### EXCERPT TO READ
'''

From Iceland — A Platform For Marginalised Women In Film

A Platform For Marginalised Women In Film

A Platform For Marginalised Women In Film

Published May 5, 2022

Photo by
Joana Fontinha

It’s 2022, yet, it’s predominantly white cishet men who make movies about marginalised women. “Things need to change,” says Sólrún Freyja Sen, the coordinator of the RVK Feminist Festival, which kicked off on May 5. In our conversation, Solrún speaks on the importance of giving a platform for the voices of underrepresented women, the festival’s goals, and tells us which movies you can’t miss at this year’s edition.

The idea behind the festival 

The RVK Feminist Festival started in 2020. Its third edition was initially scheduled for early January, but had to be postponed due to COVID-19 regulations in Iceland. With all restrictions taken down now, the festival is back on the table, though its programme had to change. “The festival focuses on giving women a platform to show their films; most importantly, marginalised women, e.g., women who are not cisgender, LGBTQ+ women, and women representing different races,” says Solrún, pointing out that among the issues the festival wants to highlight is domestic and sexual abuse, women in violent relationships, and homeless pregnant women.

“We want women and marginalised people to be able to make films about their reality.”

'''

### WHAT YOU NEED TO DO
1. In the article on the RVK Feminist Festival, why was the festival's third edition postponed from early January?
2. Carry on the article about the RVK Feminist Festival, picking up after its last sentence.

(Stored items)
'''

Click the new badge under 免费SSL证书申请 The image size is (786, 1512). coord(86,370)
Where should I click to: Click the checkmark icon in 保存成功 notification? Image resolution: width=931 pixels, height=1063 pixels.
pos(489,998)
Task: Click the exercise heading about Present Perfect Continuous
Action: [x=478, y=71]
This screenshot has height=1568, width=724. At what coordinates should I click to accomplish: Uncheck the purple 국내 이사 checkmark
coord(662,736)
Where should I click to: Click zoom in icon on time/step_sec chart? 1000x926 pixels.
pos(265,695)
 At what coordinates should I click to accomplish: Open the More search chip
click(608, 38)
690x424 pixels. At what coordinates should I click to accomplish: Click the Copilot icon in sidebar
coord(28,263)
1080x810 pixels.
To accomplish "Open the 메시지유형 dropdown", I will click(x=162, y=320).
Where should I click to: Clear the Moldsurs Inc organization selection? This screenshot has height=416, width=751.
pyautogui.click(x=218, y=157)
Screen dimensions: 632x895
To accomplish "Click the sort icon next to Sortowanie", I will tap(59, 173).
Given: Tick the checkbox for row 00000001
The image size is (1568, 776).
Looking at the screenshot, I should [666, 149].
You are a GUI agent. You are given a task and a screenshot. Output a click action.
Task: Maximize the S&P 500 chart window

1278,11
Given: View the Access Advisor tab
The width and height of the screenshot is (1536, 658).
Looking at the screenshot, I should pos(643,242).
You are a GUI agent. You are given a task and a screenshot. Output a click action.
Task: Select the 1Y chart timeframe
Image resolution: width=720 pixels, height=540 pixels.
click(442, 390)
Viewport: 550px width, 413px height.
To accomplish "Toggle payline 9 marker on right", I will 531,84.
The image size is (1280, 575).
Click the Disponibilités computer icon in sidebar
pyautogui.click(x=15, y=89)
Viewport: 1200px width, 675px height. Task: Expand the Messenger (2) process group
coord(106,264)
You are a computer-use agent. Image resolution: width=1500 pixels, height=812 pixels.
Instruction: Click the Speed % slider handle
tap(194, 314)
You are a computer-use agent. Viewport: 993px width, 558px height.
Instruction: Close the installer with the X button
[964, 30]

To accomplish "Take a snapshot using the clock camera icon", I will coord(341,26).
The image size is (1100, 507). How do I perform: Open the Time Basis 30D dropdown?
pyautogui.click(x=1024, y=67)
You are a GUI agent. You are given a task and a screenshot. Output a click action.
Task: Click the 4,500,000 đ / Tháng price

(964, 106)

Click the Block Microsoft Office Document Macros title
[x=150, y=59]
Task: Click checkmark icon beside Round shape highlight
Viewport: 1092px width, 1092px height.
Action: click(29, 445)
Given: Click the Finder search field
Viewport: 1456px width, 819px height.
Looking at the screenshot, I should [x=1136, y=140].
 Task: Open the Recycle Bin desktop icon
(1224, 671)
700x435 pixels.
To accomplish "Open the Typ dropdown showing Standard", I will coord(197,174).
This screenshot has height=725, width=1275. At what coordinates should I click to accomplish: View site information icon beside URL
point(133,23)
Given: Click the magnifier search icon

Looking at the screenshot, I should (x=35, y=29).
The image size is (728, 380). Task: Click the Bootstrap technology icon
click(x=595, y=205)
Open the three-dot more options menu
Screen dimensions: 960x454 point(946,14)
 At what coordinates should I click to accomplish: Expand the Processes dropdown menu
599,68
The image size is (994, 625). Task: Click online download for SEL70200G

'''

### SOLVED PROBLEMS
1. It was postponed due to COVID-19 regulations in Iceland.

2.
No such thing as a feminist paradise  

To an outsider like me, Iceland does look like a great place to be a woman. Is there a need for a festival specifically dedicated to female filmmakers? “I know a lot of feminists here are not happy about Iceland being perceived as a feminist paradise,” Sólrún points out. “Things are a lot better here than in many places, but we are still very far from an ideal feminist paradise. Women, and especially marginalised women, are underrepresented in the film industry. We want women and marginalised people to be able to make films about their reality.’’

Sólrún agrees, however, that things are slowly changing. Female film directors have been receiving more publicity and respect in recent years. In Iceland in particular, there are more grants from film associations focused on promoting female directors. “But the percentage of female filmmakers versus male filmmakers is still very low and far from equal,” assures Sólrún. “This festival is a chance for female film filmmakers to meet up and network, which is often a challenge for women who love to make films.” 

Diverse film programme

When I ask Sólrún which movies she recommends seeing at the festival, she’s both excited and puzzled. “Oh my God, there are so many,” she says. The festival program spans across a number of continents and themes, from Iceland to the African continent, from drama films to animation shorts. 

The opening film, ‘RAFIKI’ by Wanuri Kahiu, who CNN has called “one of Africa’s most aspiring directors”, tells the story of two Kenyan women falling in love. The film was actually banned in Kenya, and the director is coming all the way here to screen her work.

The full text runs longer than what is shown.